Community Articles

Find and share helpful community-sourced technical articles.
avatar
Contributor

From Ambari 2.4, there is a built-in service in Ambari called Ambari Infra, which is used to create infrastructure (Solr) for Ranger, Atlas or Log Search.

In case of real time indexing or sub second responses is not a must, Ambari Infra Solr collections can be configured to store their indices on HDFS. In order to achieve that you will need the following steps:

1. Create a folder on hdfs with the proper permissions:

hdfs dfs -mkdir /user/infra-solr
hdfs dfs -chown infra-solr:hdfs /user/infra-solr

2. Edit solrconfig.xml of your collection where you want to use HDFS to store the indices, change the following section:

<directoryFactory name="DirectoryFactory"
   class="${solr.directoryFactory:solr.NRTCachingDirectoryFactory}">
</directoryFactory>

to:

<directoryFactory name="DirectoryFactory" class="solr.HdfsDirectoryFactory">
  <str name="solr.hdfs.home">hdfs://<namenode_host>:8020/user/infra-solr</str>
  <str name="solr.hdfs.confdir">/etc/hadoop/conf</str>
  <bool name="solr.hdfs.blockcache.enabled">true</bool>
  <int name="solr.hdfs.blockcache.slab.count">1</int>
  <bool name="solr.hdfs.blockcache.direct.memory.allocation">false</bool>
  <int name="solr.hdfs.blockcache.blocksperbank">16384</int>
  <bool name="solr.hdfs.blockcache.read.enabled">true</bool>
  <bool name="solr.hdfs.blockcache.write.enabled">false</bool>
  <bool name="solr.hdfs.nrtcachingdirectory.enable">true</bool>
  <int name="solr.hdfs.nrtcachingdirectory.maxmergesizemb">16</int>
  <int name="solr.hdfs.nrtcachingdirectory.maxcachedmb">192</int>
  <bool name="solr.hdfs.security.kerberos.enabled">true</bool>
  <str name="solr.hdfs.security.kerberos.keytabfile">/etc/security/keytabs/ambari-infra-solr.service.keytab</str>
  <str name="solr.hdfs.security.kerberos.principal">infra-solr/<hostname>@EXAMPLE.COM</str>
</directoryFactory>

In case of Namenode is used in HA mode, you can use the nameservice instead of the hostname in solr.hdfs.home string. Also if the cluster is not secured, solr.hdfs.security.kerberos.enabled should be false.

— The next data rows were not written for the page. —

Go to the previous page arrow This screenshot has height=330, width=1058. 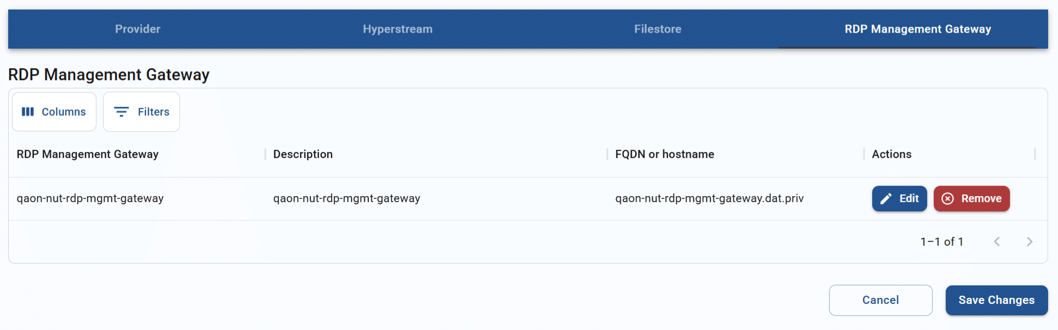996,242

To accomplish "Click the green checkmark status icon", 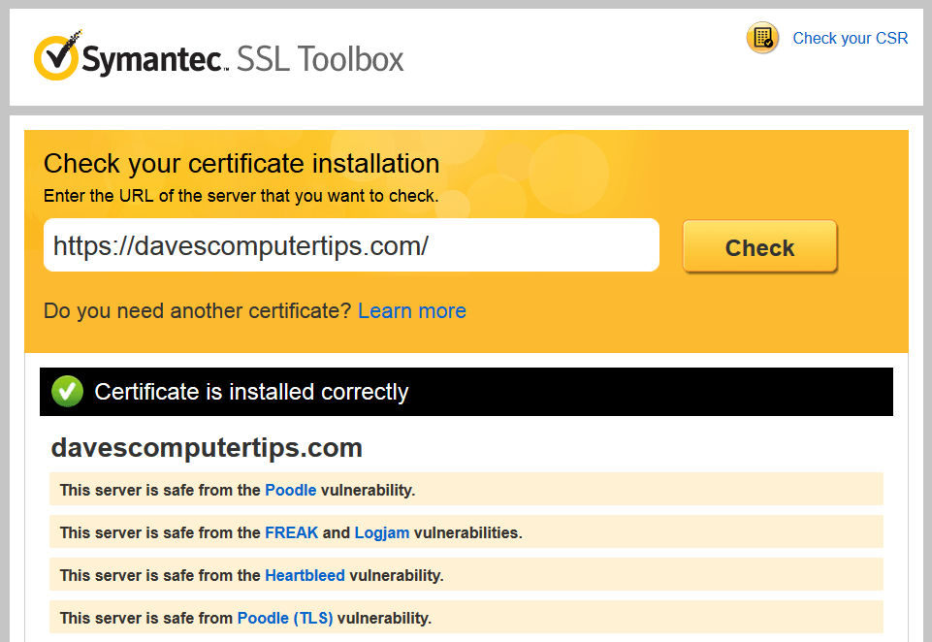I will pos(67,392).
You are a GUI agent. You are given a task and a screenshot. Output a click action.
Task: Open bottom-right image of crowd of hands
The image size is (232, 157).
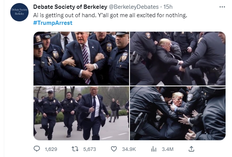178,113
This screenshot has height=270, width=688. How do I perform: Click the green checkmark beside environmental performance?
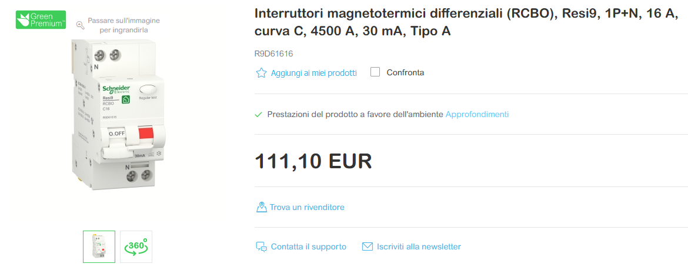click(259, 114)
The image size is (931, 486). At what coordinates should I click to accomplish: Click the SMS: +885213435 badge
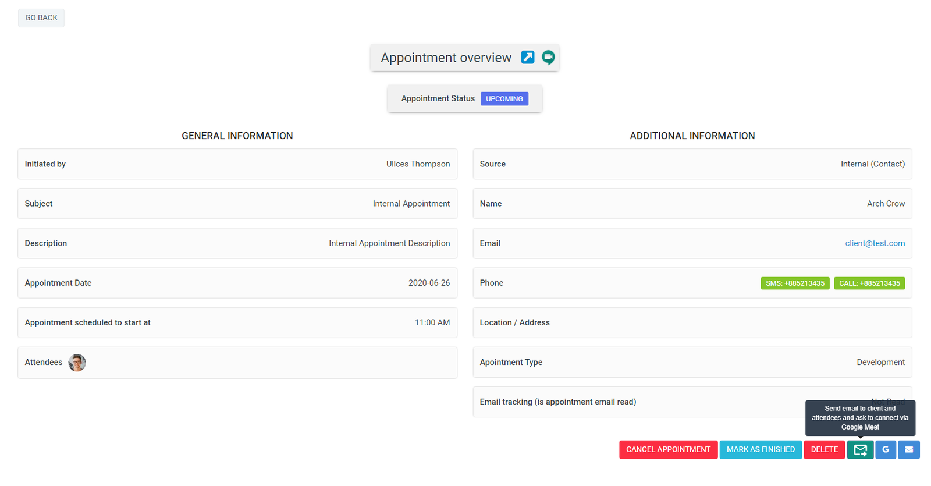795,283
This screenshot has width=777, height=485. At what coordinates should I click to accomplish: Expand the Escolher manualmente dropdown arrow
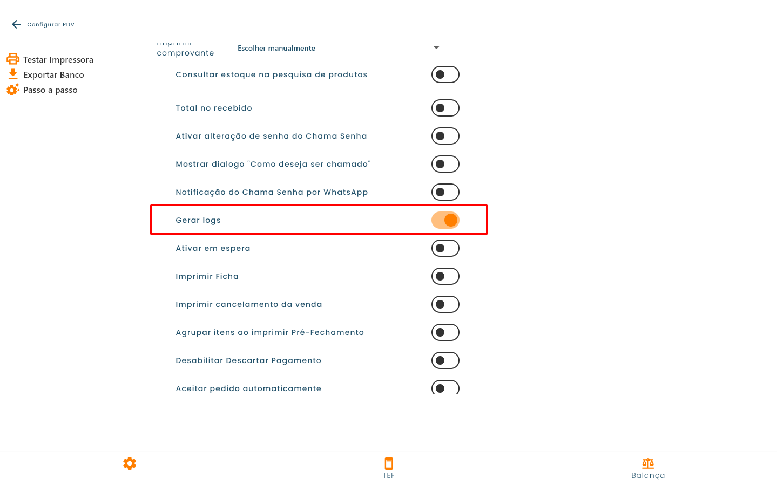(x=436, y=48)
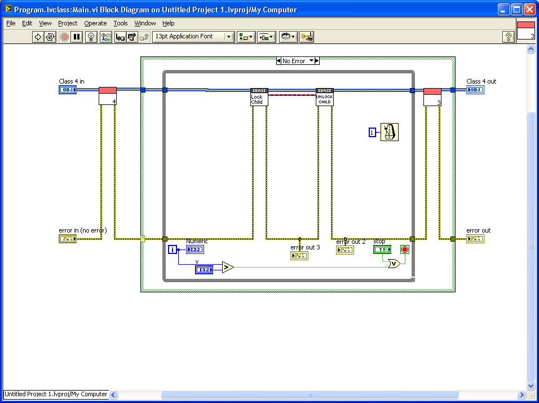The width and height of the screenshot is (539, 403).
Task: Open the context help question mark
Action: point(508,37)
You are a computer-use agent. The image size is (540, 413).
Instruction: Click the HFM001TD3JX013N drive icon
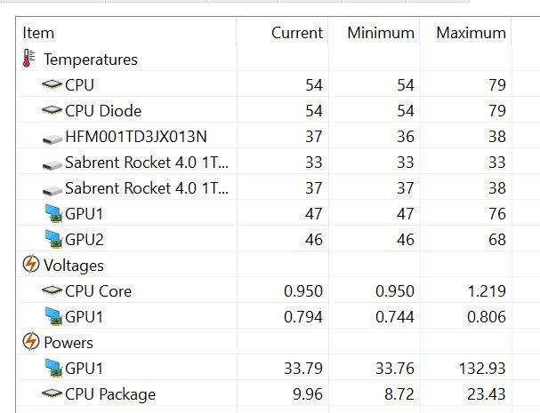pos(52,138)
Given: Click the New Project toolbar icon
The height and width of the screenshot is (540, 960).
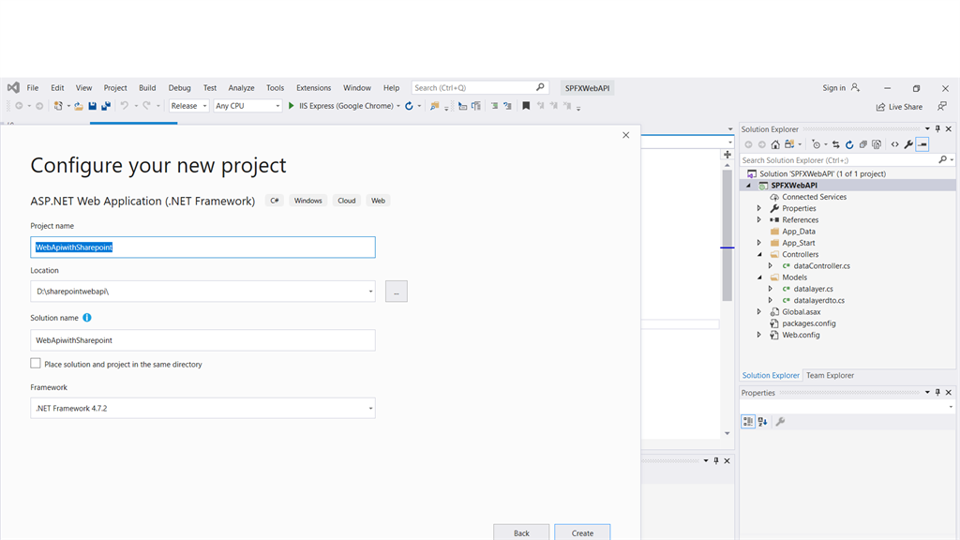Looking at the screenshot, I should (57, 105).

(Hints for Ranger: In HDP 2.5, solrconfig.xml is located at: /usr/hdp/current/ranger-admin/contrib/solr_for_audit_setup/conf/solrconfig.xml, In HDP 2.6, you can find that on Ambari as ranger-solr-configuration/content property entry)

3. Change the lock type in solrconfig.xml:

<lockType>hdfs</lockType>

4. (Optional) Upload configuration set to ZooKeeper node of Infra Solr:

Although for Atlas/Ranger/LogSearch the Solr configuration sets are uploaded and the collections are created automatically by Ambari during service startup, you can use Infra Solr with any custom collections as well (not recommended). In that case you will need to upload the configurations first, which can be done using zkcli.sh of Solr (location: /usr/lib/ambari-infra-solr/server/scripts/cloud-scripts/zkcli.sh), also you will need to know the name of the znode of Infra Solr (which is /infra-solr by default, you can override that in infra-solr-env/infra_solr_znode Ambari config entry) and your ZooKeeper server addresses.

/usr/lib/ambari-infra-solr/server/scripts/cloud-scripts/zkcli.sh -zkhost <zookeeper_server_adress>:2181/infra-solr -cmd upconfig -confdir /path/collection1/myconf -confname myconf

5. (Optional) Create Solr collection:

After your config set is uploaded to the znode, you can create your collection based on that:

curl "http://<mysolr_url>/solr/admin/collections?action=CREATE&name=mycollectionName&numShards=3&replicationFactor=2&collection.configName=myconf&maxShardsPerNode=100"

(Use "--negotiate -u :" for curl, in case of Infra Solr is kerberized)

7,982 Views
Comments
avatar
Rising Star

Thanks for the instructions. I have a HDP 2.5 cluster and want to move or create all the collection configuration to HDFS directory, instead of local disk. The config you have above is to update the solrconfig.xml for each collection and this works, but is there a way to update the entire thing from Ambari Console by updating the infra-solr-env-template? Thanks in advance for your input.

avatar

How would this be set when you have multiple solr hosts?

<strname="solr.hdfs.security.kerberos.principal">infra-solr/<hostname>@EXAMPLE.COM</str>
avatar
Contributor

sorry for late response, i did not notice.
probably you need to extend SOLR_OPTS with -Dsolr.hdfs.security.kerberos.principal= ... // from infra-solr-env template, you can use `hostname -f` there, then use it like that in the xml

<strname="solr.hdfs.security.kerberos.principal">${solr.hdfs.security.kerberos.principal:}</str>
avatar
Contributor

sorry for late response.
https://cwiki.apache.org/confluence/display/AMBARI/Modify+configurations
usage of configs.py can be useful here